I’m trying — my God, am I trying — to be a good parent to a teenager and let your breathe. I know if I suffocate you, our relationship will die, but I’m afraid if I don’t speak up enough I will lose you in other ways. I’m learning how to balance your need for independence with your need for guidance, and most days I truly feel like I am doing a horrible job.

I’m trying not to be too emotional when I help you tie your tie, watch you from a distance holding hands with a girl, or see you try really freaking hard at something and still feel like you still don’t measure up. I’m trying not to tell you how to live your life at every moment, to not follow you around and make sure you aren’t acting like an ass. To not pick you up when you fall. To remember I made you but you are your own person. It’s all-encompassing, and some days it’s hard to breathe.

Watching you grow up, watching you fall in love, listening to you mutter “you too” after I tell you I love you breaks my heart a little. Your eye rolls and your back-talk make me want to scream, keep you locked up, and tell you to stop, to just stop trying to grow up so fast.

I want it all for you and I really miss being able to physically do things for you, but I know it’s time to let go. I have to let you create your own life, and discover who you want to be without compromising what I believe is right. I know you think I’m overprotective. You throw around words like “unfair” and “strict” and you’re damn right — I am all of those things. I am not your friend. I will be a strict mom until you are out on your own. Because the second I start letting you set your own rules, we both lose — and we are not going to lose. Do you hear me? We aren’t.
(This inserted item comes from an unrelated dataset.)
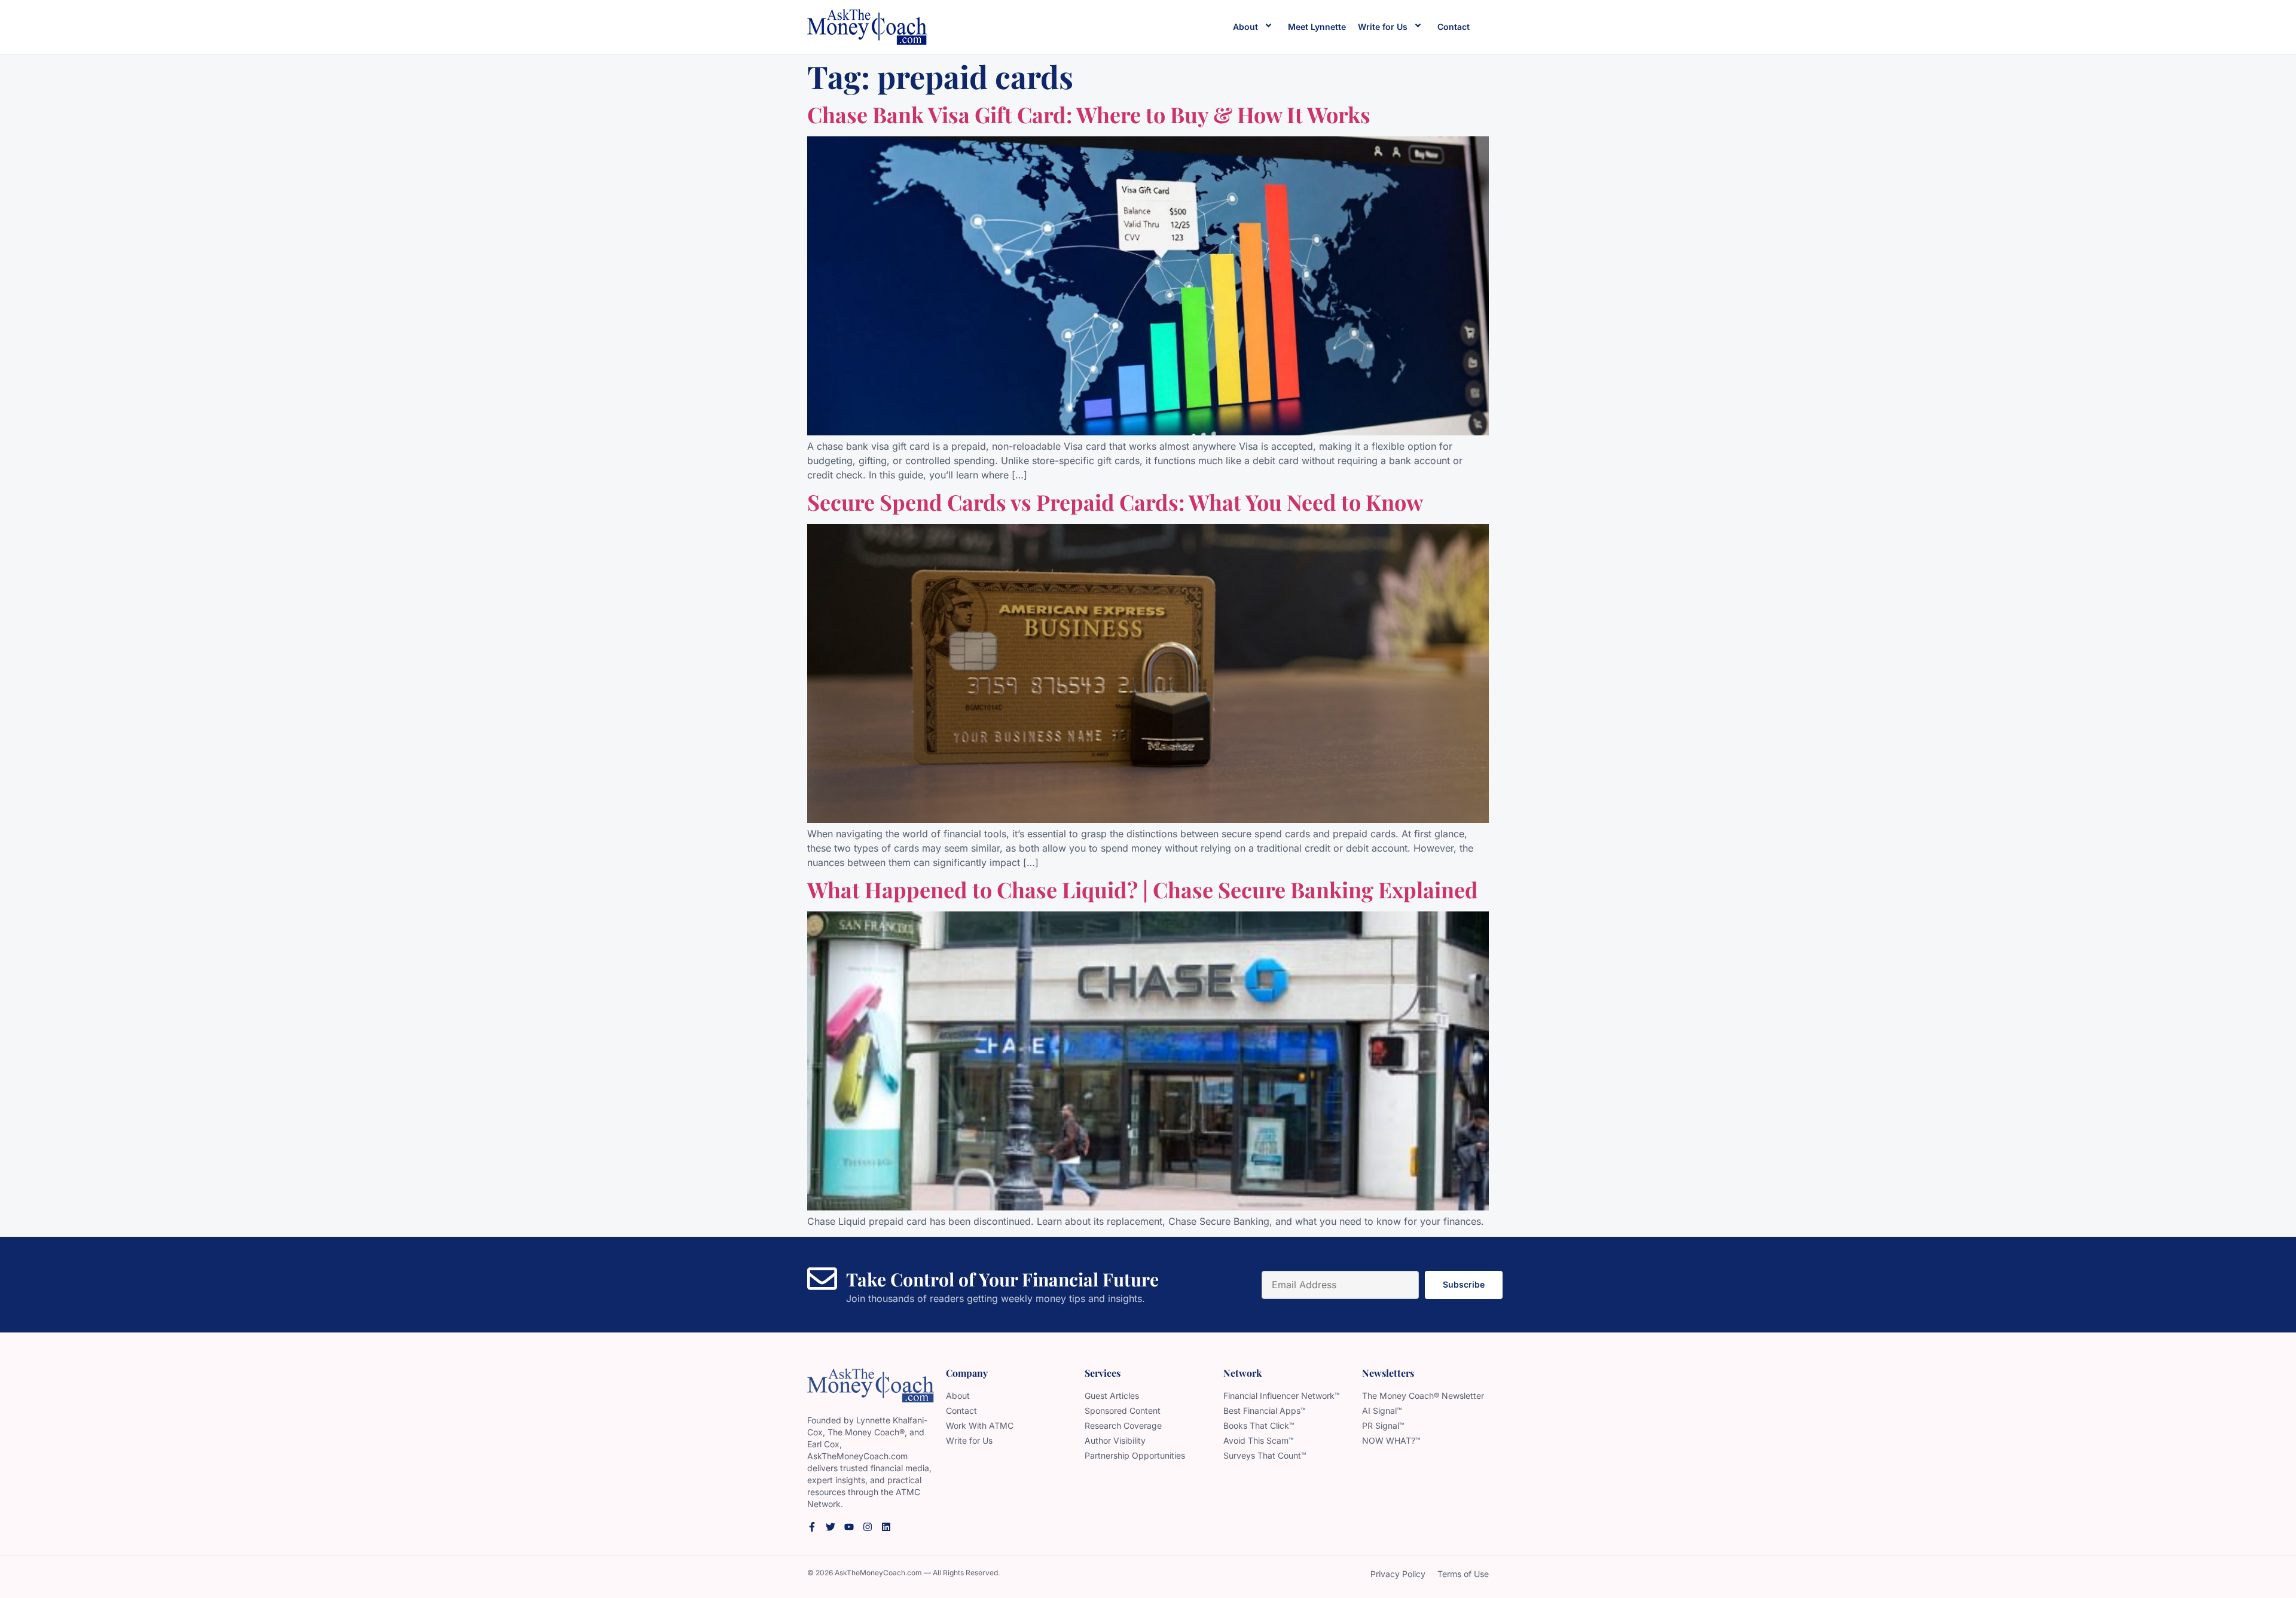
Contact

You are older now, and I believe in you. I can’t be with you all the time, and I won’t always know what you are doing (try as I might). It’s a reality I must face, as hard as it is.

I will always be here though. Not always with you, but always here for you. I won’t always be able to pick you back up if you fall. You will have to do it yourself. I will not be able to fix your mistakes. You must own those and make them right, and that might look different to you than it does to me, and I’m going to need you to remind me of that truth more than once.
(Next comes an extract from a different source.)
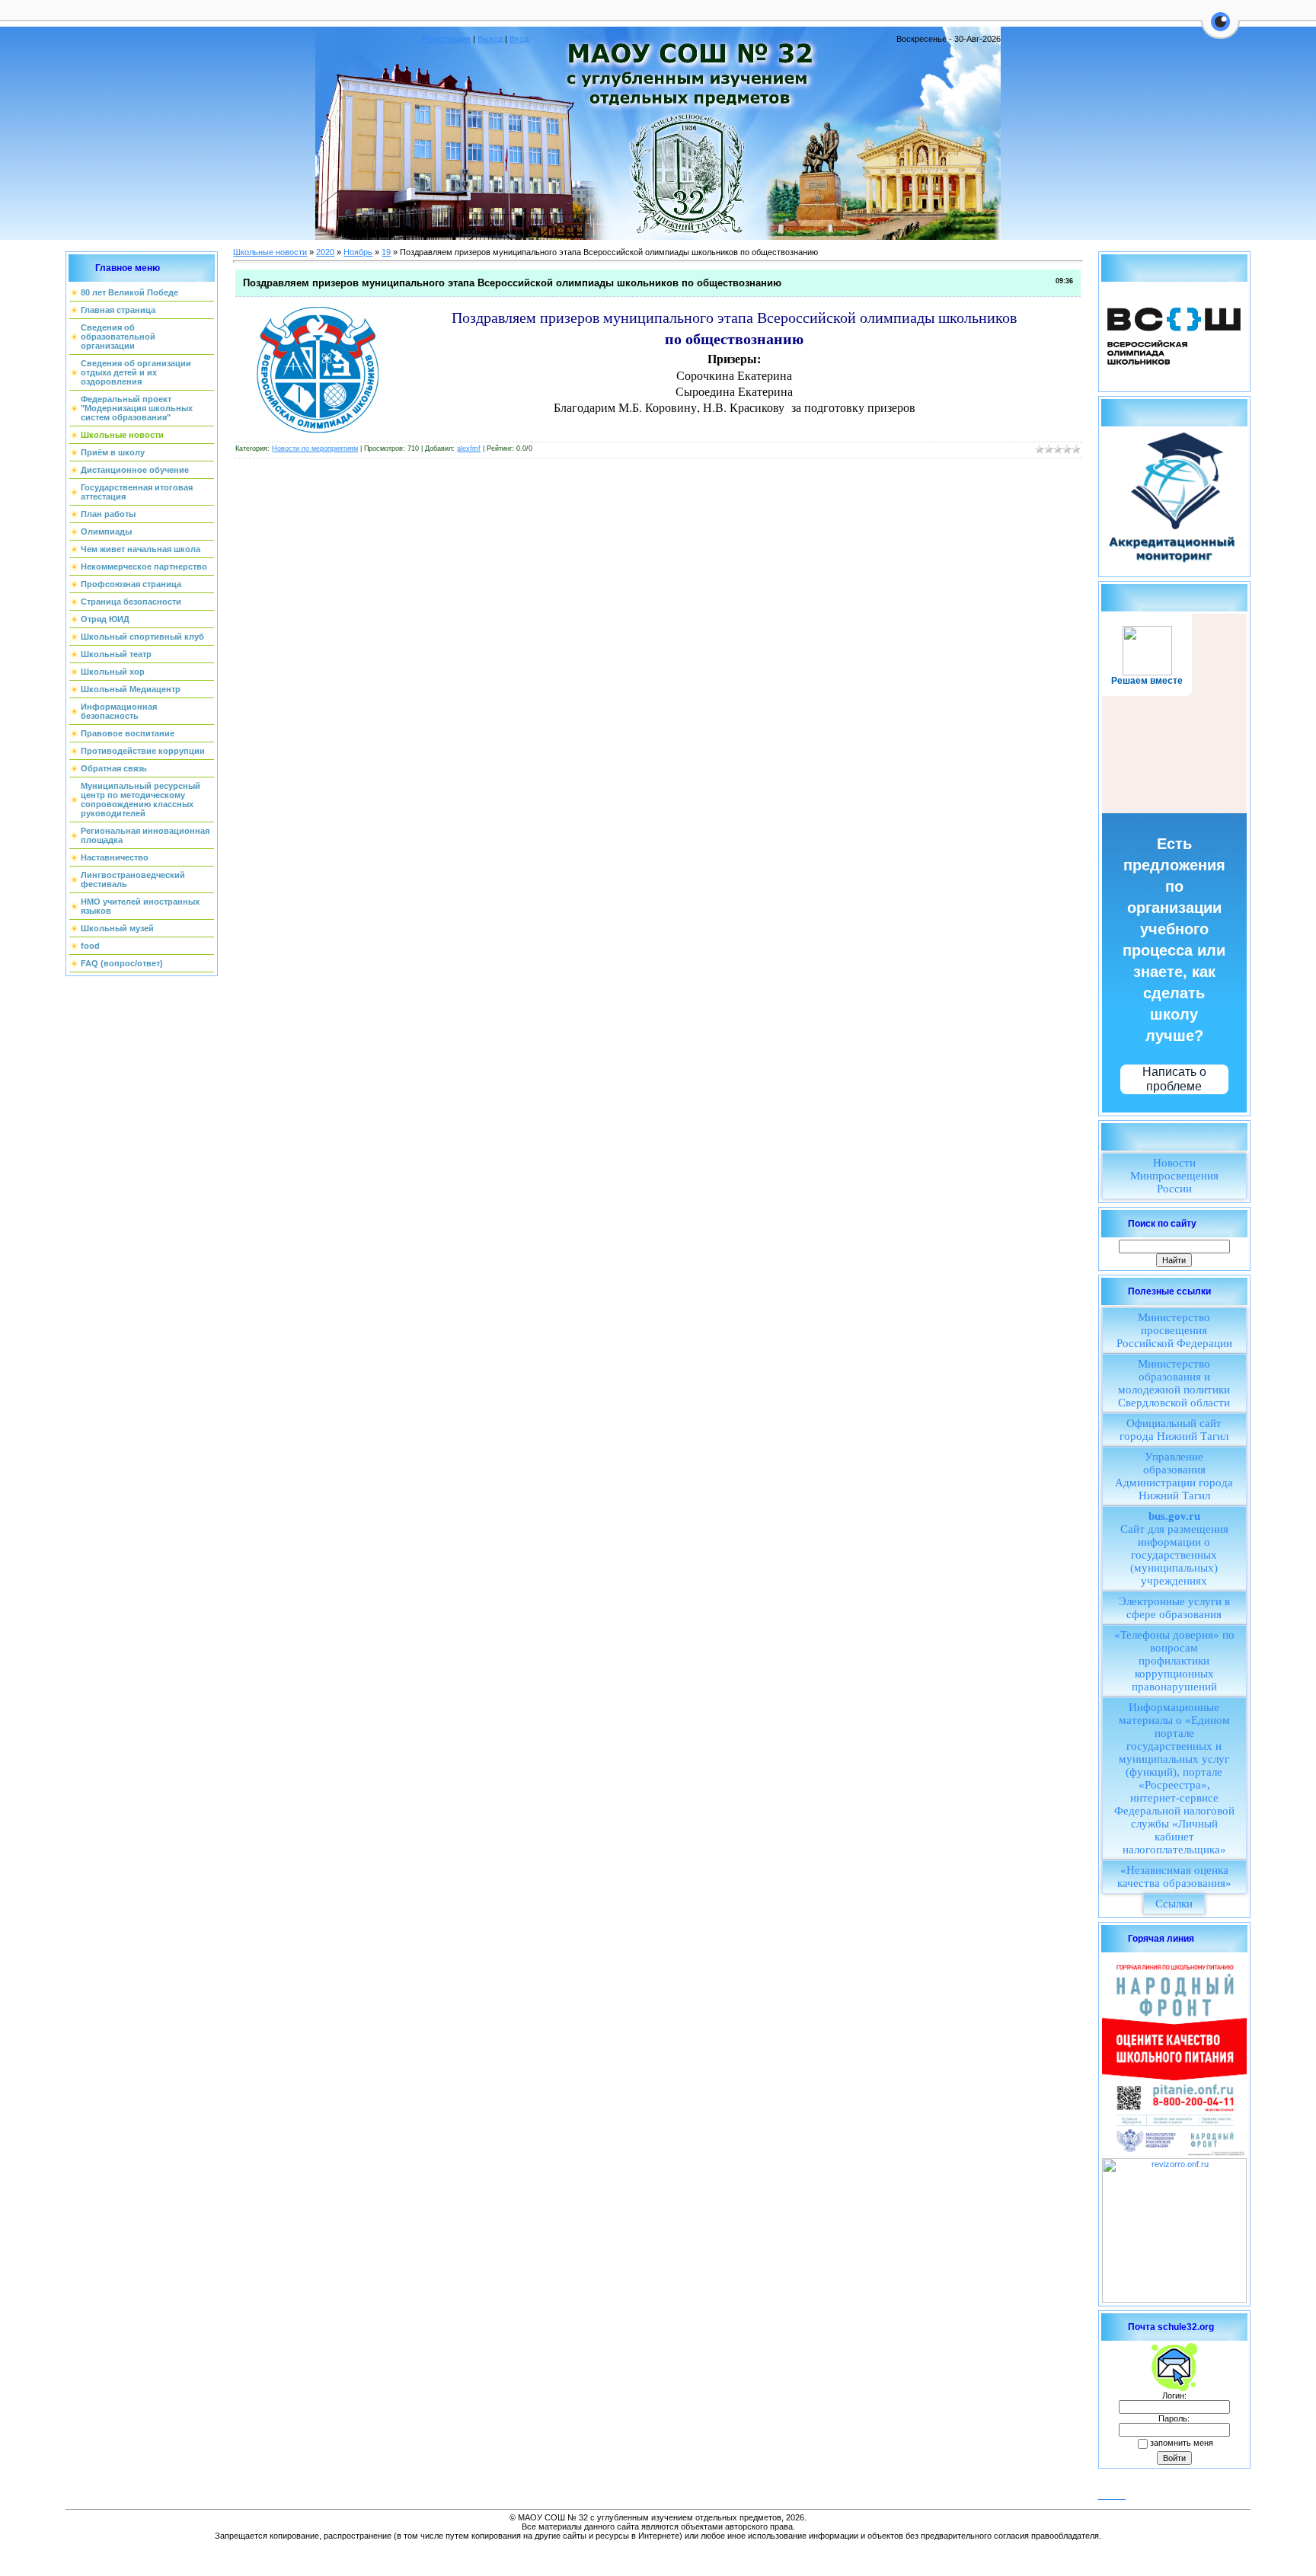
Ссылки (1174, 1904)
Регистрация (446, 38)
I am sorry you have to experience this first with me. I wish I knew better. I wish I could give more. I am going to fumble, yes, but I’m never going to apologize for loving you this damn hard.

Just please promise me you will go out there and make it count. That you will be kind. That you will live your best life. And know that I will try with all of my might to let you do it your way — as hard as that might be for both of us.